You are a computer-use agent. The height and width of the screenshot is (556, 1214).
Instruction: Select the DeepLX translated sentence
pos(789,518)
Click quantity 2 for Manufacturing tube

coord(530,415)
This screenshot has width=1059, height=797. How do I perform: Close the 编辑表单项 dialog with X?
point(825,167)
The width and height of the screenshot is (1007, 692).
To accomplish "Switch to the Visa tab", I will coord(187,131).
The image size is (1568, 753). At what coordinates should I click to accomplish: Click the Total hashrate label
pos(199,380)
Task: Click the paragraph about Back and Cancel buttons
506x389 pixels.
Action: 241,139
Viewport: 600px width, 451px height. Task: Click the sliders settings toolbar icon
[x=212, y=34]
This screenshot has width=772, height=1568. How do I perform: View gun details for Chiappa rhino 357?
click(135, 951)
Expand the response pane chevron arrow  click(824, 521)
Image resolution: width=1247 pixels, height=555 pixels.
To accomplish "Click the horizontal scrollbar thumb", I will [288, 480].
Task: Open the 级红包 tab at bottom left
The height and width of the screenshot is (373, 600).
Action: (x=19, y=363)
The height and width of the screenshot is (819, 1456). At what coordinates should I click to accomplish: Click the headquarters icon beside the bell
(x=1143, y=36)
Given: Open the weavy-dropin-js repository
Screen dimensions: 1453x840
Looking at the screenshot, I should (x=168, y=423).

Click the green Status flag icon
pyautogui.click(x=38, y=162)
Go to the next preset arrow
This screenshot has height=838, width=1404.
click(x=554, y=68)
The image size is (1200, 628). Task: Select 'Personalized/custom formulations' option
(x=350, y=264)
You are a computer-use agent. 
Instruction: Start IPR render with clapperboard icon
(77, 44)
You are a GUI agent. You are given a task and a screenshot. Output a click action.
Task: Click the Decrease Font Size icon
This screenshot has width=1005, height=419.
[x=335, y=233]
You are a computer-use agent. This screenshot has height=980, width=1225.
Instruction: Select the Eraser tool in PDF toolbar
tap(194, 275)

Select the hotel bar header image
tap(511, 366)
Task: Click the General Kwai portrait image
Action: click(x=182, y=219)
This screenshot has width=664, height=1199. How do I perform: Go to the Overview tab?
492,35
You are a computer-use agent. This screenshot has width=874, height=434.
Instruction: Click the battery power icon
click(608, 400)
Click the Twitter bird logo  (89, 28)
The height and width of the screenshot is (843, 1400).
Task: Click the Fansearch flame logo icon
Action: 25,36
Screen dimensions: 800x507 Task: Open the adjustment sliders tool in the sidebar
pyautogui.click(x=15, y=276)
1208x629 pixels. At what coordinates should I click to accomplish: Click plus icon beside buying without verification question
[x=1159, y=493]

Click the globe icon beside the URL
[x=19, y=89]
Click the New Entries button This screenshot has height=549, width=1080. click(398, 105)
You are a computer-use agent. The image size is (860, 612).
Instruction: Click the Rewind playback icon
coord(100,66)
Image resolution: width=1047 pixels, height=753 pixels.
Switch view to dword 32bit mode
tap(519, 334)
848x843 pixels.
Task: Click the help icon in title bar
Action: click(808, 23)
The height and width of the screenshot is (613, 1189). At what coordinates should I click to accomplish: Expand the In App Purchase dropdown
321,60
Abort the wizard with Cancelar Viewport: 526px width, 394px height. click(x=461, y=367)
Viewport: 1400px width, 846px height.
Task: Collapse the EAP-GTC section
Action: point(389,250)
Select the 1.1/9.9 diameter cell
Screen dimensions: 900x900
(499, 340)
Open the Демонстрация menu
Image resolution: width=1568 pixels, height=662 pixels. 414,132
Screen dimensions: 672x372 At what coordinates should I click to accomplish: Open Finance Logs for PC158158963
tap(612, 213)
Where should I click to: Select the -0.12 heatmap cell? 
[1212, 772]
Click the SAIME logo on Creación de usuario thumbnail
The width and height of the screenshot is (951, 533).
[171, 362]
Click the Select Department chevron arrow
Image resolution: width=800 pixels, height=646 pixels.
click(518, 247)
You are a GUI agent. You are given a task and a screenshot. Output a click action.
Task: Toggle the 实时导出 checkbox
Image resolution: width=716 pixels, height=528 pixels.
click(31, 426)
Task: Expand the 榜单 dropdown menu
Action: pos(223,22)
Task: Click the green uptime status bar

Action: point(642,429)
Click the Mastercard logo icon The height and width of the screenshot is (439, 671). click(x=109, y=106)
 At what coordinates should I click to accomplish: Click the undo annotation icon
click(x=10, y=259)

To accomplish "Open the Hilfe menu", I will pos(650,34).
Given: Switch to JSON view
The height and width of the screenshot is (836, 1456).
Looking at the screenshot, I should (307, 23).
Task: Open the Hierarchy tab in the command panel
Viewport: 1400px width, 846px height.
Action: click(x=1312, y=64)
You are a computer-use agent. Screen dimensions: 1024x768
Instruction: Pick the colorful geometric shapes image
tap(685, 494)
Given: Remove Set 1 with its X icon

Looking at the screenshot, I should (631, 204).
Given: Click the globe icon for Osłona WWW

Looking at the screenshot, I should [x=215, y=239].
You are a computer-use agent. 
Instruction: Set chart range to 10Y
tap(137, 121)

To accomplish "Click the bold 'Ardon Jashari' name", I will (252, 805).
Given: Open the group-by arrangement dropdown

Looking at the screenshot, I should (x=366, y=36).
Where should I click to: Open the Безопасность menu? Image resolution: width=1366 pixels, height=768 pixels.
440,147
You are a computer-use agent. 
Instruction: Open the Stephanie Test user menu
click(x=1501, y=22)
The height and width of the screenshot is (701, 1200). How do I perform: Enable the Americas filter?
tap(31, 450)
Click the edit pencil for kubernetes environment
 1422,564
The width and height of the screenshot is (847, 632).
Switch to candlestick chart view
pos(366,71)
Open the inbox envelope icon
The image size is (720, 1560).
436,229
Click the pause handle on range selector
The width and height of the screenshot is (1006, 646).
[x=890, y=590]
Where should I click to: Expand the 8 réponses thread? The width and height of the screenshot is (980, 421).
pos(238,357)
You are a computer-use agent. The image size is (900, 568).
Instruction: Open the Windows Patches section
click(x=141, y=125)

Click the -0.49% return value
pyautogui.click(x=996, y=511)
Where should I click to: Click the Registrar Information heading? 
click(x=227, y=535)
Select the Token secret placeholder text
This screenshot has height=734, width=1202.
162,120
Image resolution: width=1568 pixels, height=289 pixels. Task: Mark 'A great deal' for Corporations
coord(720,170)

==*==

In full and without alteration, write out the data above.

You are a computer-use agent. The height and width of the screenshot is (556, 1214).
Instruction: Select the DeepLX translated sentence
pos(789,518)
Click quantity 2 for Manufacturing tube

coord(530,415)
This screenshot has width=1059, height=797. How do I perform: Close the 编辑表单项 dialog with X?
point(825,167)
The width and height of the screenshot is (1007, 692).
To accomplish "Switch to the Visa tab", I will coord(187,131).
The image size is (1568, 753). At what coordinates should I click to accomplish: Click the Total hashrate label
pos(199,380)
Task: Click the paragraph about Back and Cancel buttons
506x389 pixels.
Action: 241,139
Viewport: 600px width, 451px height. Task: Click the sliders settings toolbar icon
[x=212, y=34]
This screenshot has width=772, height=1568. How do I perform: View gun details for Chiappa rhino 357?
click(135, 951)
Expand the response pane chevron arrow  click(824, 521)
Image resolution: width=1247 pixels, height=555 pixels.
To accomplish "Click the horizontal scrollbar thumb", I will [288, 480].
Task: Open the 级红包 tab at bottom left
The height and width of the screenshot is (373, 600).
Action: (x=19, y=363)
The height and width of the screenshot is (819, 1456). At what coordinates should I click to accomplish: Click the headquarters icon beside the bell
(x=1143, y=36)
Given: Open the weavy-dropin-js repository
Screen dimensions: 1453x840
Looking at the screenshot, I should (x=168, y=423).

Click the green Status flag icon
pyautogui.click(x=38, y=162)
Go to the next preset arrow
This screenshot has height=838, width=1404.
click(x=554, y=68)
The image size is (1200, 628). Task: Select 'Personalized/custom formulations' option
(x=350, y=264)
You are a computer-use agent. 
Instruction: Start IPR render with clapperboard icon
(77, 44)
You are a GUI agent. You are given a task and a screenshot. Output a click action.
Task: Click the Decrease Font Size icon
This screenshot has width=1005, height=419.
[x=335, y=233]
You are a computer-use agent. This screenshot has height=980, width=1225.
Instruction: Select the Eraser tool in PDF toolbar
tap(194, 275)

Select the hotel bar header image
tap(511, 366)
Task: Click the General Kwai portrait image
Action: click(x=182, y=219)
This screenshot has width=664, height=1199. How do I perform: Go to the Overview tab?
492,35
You are a computer-use agent. This screenshot has width=874, height=434.
Instruction: Click the battery power icon
click(608, 400)
Click the Twitter bird logo  (89, 28)
The height and width of the screenshot is (843, 1400).
Task: Click the Fansearch flame logo icon
Action: 25,36
Screen dimensions: 800x507 Task: Open the adjustment sliders tool in the sidebar
pyautogui.click(x=15, y=276)
1208x629 pixels. At what coordinates should I click to accomplish: Click plus icon beside buying without verification question
[x=1159, y=493]

Click the globe icon beside the URL
[x=19, y=89]
Click the New Entries button This screenshot has height=549, width=1080. click(398, 105)
You are a computer-use agent. The image size is (860, 612).
Instruction: Click the Rewind playback icon
coord(100,66)
Image resolution: width=1047 pixels, height=753 pixels.
Switch view to dword 32bit mode
tap(519, 334)
848x843 pixels.
Task: Click the help icon in title bar
Action: click(808, 23)
The height and width of the screenshot is (613, 1189). At what coordinates should I click to accomplish: Expand the In App Purchase dropdown
321,60
Abort the wizard with Cancelar Viewport: 526px width, 394px height. click(x=461, y=367)
Viewport: 1400px width, 846px height.
Task: Collapse the EAP-GTC section
Action: point(389,250)
Select the 1.1/9.9 diameter cell
Screen dimensions: 900x900
(499, 340)
Open the Демонстрация menu
Image resolution: width=1568 pixels, height=662 pixels. 414,132
Screen dimensions: 672x372 At what coordinates should I click to accomplish: Open Finance Logs for PC158158963
tap(612, 213)
Where should I click to: Select the -0.12 heatmap cell? 
[1212, 772]
Click the SAIME logo on Creación de usuario thumbnail
The width and height of the screenshot is (951, 533).
[171, 362]
Click the Select Department chevron arrow
Image resolution: width=800 pixels, height=646 pixels.
click(518, 247)
You are a GUI agent. You are given a task and a screenshot. Output a click action.
Task: Toggle the 实时导出 checkbox
Image resolution: width=716 pixels, height=528 pixels.
click(31, 426)
Task: Expand the 榜单 dropdown menu
Action: pos(223,22)
Task: Click the green uptime status bar

Action: point(642,429)
Click the Mastercard logo icon The height and width of the screenshot is (439, 671). click(x=109, y=106)
 At what coordinates should I click to accomplish: Click the undo annotation icon
click(x=10, y=259)

To accomplish "Open the Hilfe menu", I will pos(650,34).
Given: Switch to JSON view
The height and width of the screenshot is (836, 1456).
Looking at the screenshot, I should (307, 23).
Task: Open the Hierarchy tab in the command panel
Viewport: 1400px width, 846px height.
Action: click(x=1312, y=64)
You are a computer-use agent. Screen dimensions: 1024x768
Instruction: Pick the colorful geometric shapes image
tap(685, 494)
Given: Remove Set 1 with its X icon

Looking at the screenshot, I should (631, 204).
Given: Click the globe icon for Osłona WWW

Looking at the screenshot, I should [x=215, y=239].
You are a computer-use agent. 
Instruction: Set chart range to 10Y
tap(137, 121)

To accomplish "Click the bold 'Ardon Jashari' name", I will (252, 805).
Given: Open the group-by arrangement dropdown

Looking at the screenshot, I should (x=366, y=36).
Where should I click to: Open the Безопасность menu? Image resolution: width=1366 pixels, height=768 pixels.
440,147
You are a computer-use agent. 
Instruction: Open the Stephanie Test user menu
click(x=1501, y=22)
The height and width of the screenshot is (701, 1200). How do I perform: Enable the Americas filter?
tap(31, 450)
Click the edit pencil for kubernetes environment
 1422,564
The width and height of the screenshot is (847, 632).
Switch to candlestick chart view
pos(366,71)
Open the inbox envelope icon
The image size is (720, 1560).
436,229
Click the pause handle on range selector
The width and height of the screenshot is (1006, 646).
[x=890, y=590]
Where should I click to: Expand the 8 réponses thread? The width and height of the screenshot is (980, 421).
pos(238,357)
You are a computer-use agent. The image size is (900, 568).
Instruction: Open the Windows Patches section
click(x=141, y=125)

Click the -0.49% return value
pyautogui.click(x=996, y=511)
Where should I click to: Click the Registrar Information heading? 
click(x=227, y=535)
Select the Token secret placeholder text
This screenshot has height=734, width=1202.
162,120
Image resolution: width=1568 pixels, height=289 pixels. Task: Mark 'A great deal' for Corporations
coord(720,170)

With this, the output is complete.